Government partially rolled back on the reopening of the country from August 16, reducing the number of people allowed to gather from ten to five, closing beaches, rivers and water parks, stopping in-house dining and making the wearing of masks in public mandatory. Since then there have been more than 2,200 positive COVID-19 cases recorded and at least 38 deaths. But while Dr Rowley and Ministry of Health officials believe without the restrictions the numbers would be higher they don’t believe the country is yet in a position for the measures to be lifted.
Technical Director of the Ministry of Health’s Epidemiology Division, Dr Avery Hinds, said there are hints that the measures are beginning to work but they need more time.

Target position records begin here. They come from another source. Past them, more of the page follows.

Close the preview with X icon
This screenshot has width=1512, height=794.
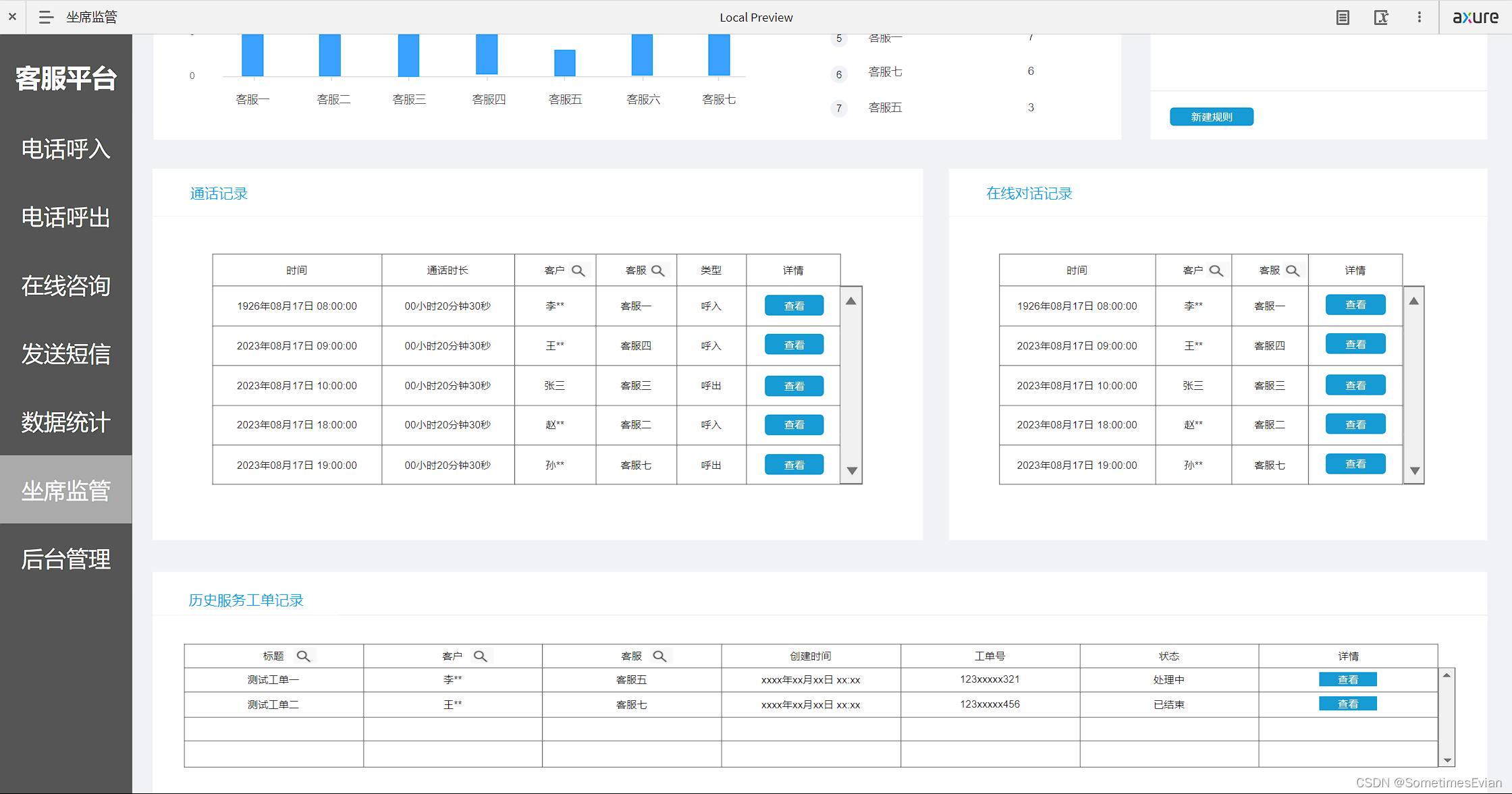pos(12,17)
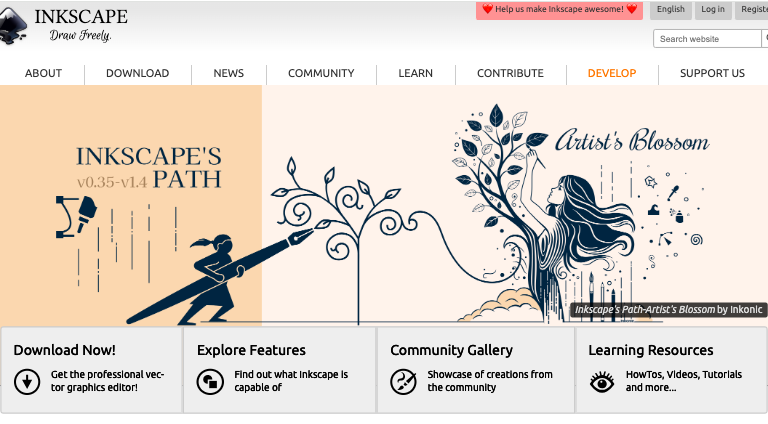Viewport: 768px width, 424px height.
Task: Expand the COMMUNITY menu
Action: [321, 73]
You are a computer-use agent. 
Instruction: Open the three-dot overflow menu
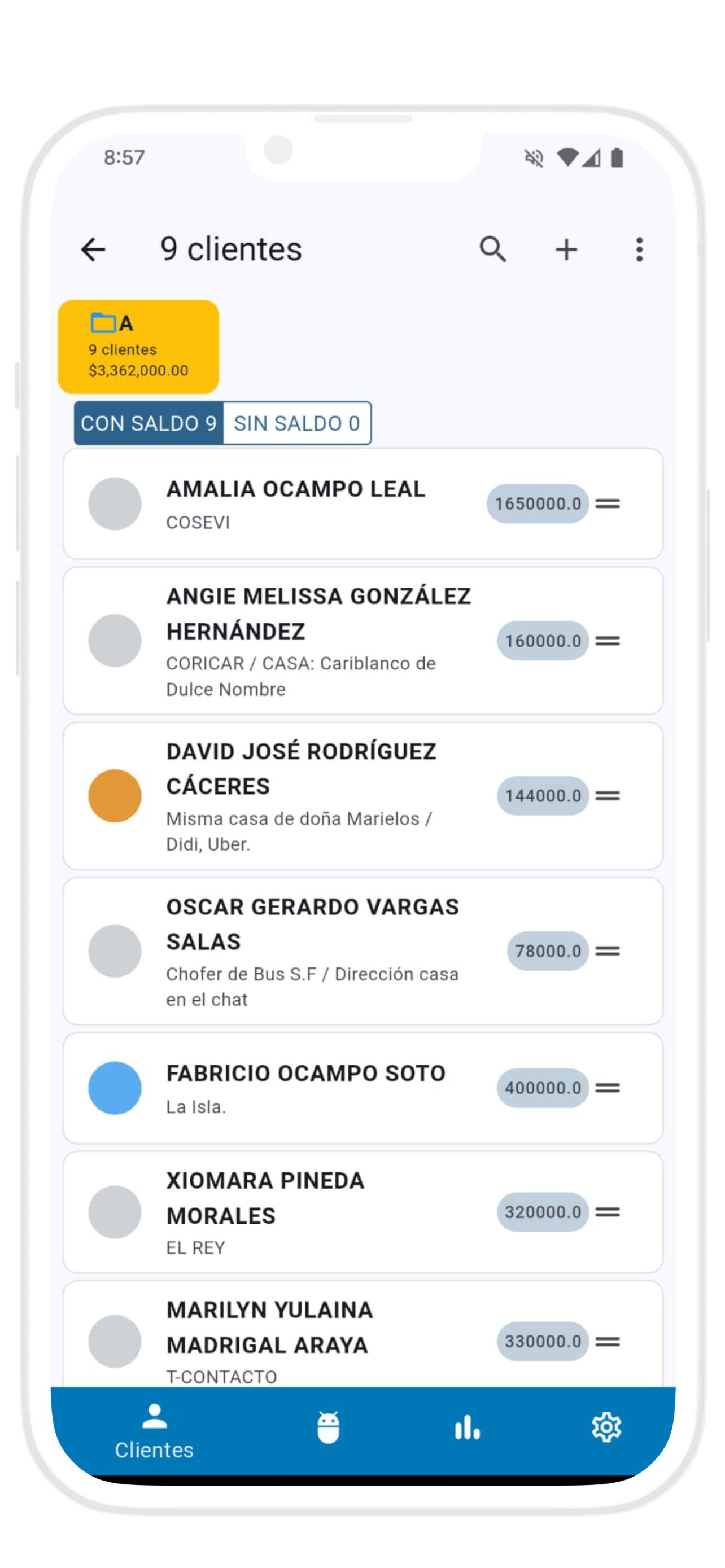point(639,249)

“We’re beginning to see signs that fewer and fewer people on our daily counts—not the ones that show up in the press releases that may have numbers across few days—but on the daily counts we’re starting to see where those numbers are starting to look a little more favourable although they’re still increasing. So we’re at the point where we are encouraged to hold the course. We’re encouraged to continue doing what we’re doing,” he said.
The restrictions will stay in effect until October 11 but Dr Rowley said a review will be done in two weeks on September 28. No new restrictions were added to the regulations but there will be some tweaks. According to the Prime Minister, citizens can expect increased vigilance by the police.
“I’ve said to my colleague, the Minister of National Security, while it’s not feasible to lock up everybody who’s playing the fool and who’s breaking the law or breaching the regulations, we really only have left serious sustained law enforcement because there are people in this community who only understand the heavy hand,” he said.
In referencing a recent public discourse over a perceived disparity in upholding the regulations at a pool party in Bayside Towers last Sunday, Dr Rowley said: “In Trinidad and Tobago, we expect that the law would be applied to every person regardless of race, colour, creed, class or social standing. People who are partying and spreading this virus must feel the full brunt of the law in Trinidad and Tobago.
“It is not up to me to tell the Commissioner of Police who to arrest and not to arrest or how to apply the law but as Prime Minister, I could tell the Commissioner of Police that the law must be applied to protect us in Trinidad and Tobago from those who are not prepared to listen and fight the kind of fight we want to be fighting to bring this virus under control. We can do no more but we can do the most with what we have.”
Drawing off of the Bayside Towers incident where over 40 people were at a pool party, Minister of National Security Stuart Young said while they were not able to arrest or charge individuals due to the dispute over private versus public property, there are avenues through which the police can treat with similar situations going forward.
“The police would be very cautious as to getting involved into private property, as they rightly should be, but they do have jurisdiction and in certain instances, they could be invited by others to come into the private jurisdiction and to enforce the law,” Young said.
“There are a number of common laws, as well, and common law charges and common law offences where they can be called upon to protect persons.”
During the continued of restriction, Finance Ministry staff who have a role to play in the October 5 budget preparations will be deemed essential and required to attend work. Included in the regulations will also be a map instructing providers of public transport such as maxi taxi’s how they can seat passengers to maximise on social distancing.